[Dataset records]
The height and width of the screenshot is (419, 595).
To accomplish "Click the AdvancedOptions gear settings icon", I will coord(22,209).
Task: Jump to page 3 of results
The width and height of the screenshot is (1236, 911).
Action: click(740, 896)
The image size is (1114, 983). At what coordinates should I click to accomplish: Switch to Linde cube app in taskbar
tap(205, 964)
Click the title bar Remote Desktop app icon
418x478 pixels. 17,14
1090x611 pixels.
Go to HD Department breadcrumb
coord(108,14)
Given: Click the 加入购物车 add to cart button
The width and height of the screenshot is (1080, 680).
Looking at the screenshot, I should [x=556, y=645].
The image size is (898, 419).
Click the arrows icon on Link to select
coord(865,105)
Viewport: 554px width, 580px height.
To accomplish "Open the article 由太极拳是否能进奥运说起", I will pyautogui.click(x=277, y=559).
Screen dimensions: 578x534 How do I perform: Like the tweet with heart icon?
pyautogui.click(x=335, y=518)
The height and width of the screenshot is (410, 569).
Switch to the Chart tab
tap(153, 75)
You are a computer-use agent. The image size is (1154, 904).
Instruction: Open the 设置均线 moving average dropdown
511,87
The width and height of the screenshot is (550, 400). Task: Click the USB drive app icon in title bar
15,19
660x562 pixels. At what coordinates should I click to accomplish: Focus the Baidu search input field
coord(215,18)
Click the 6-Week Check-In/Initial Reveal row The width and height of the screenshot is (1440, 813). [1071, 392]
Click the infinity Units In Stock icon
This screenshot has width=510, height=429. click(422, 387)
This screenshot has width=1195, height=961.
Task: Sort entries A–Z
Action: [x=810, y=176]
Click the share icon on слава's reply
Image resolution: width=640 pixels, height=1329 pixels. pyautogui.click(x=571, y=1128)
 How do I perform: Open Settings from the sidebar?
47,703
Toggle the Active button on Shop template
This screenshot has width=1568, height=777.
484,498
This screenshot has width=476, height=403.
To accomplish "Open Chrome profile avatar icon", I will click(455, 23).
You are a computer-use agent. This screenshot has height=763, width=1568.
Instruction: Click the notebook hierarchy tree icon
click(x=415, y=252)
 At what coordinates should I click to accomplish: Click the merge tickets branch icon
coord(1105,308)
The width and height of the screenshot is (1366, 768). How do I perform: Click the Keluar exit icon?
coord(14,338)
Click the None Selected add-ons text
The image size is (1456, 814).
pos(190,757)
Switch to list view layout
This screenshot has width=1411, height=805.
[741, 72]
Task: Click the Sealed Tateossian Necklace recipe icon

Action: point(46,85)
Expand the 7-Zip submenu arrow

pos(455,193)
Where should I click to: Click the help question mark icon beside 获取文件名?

== WRITTEN INSTRUCTION ==
Find each line in the records that contains the string "agent", and copy those lines in full.

== SOLUTION TO THE EXERCISE ==
You are a computer-use agent. The image size is (1154, 904).
You are a computer-use agent. This screenshot has height=763, width=1568.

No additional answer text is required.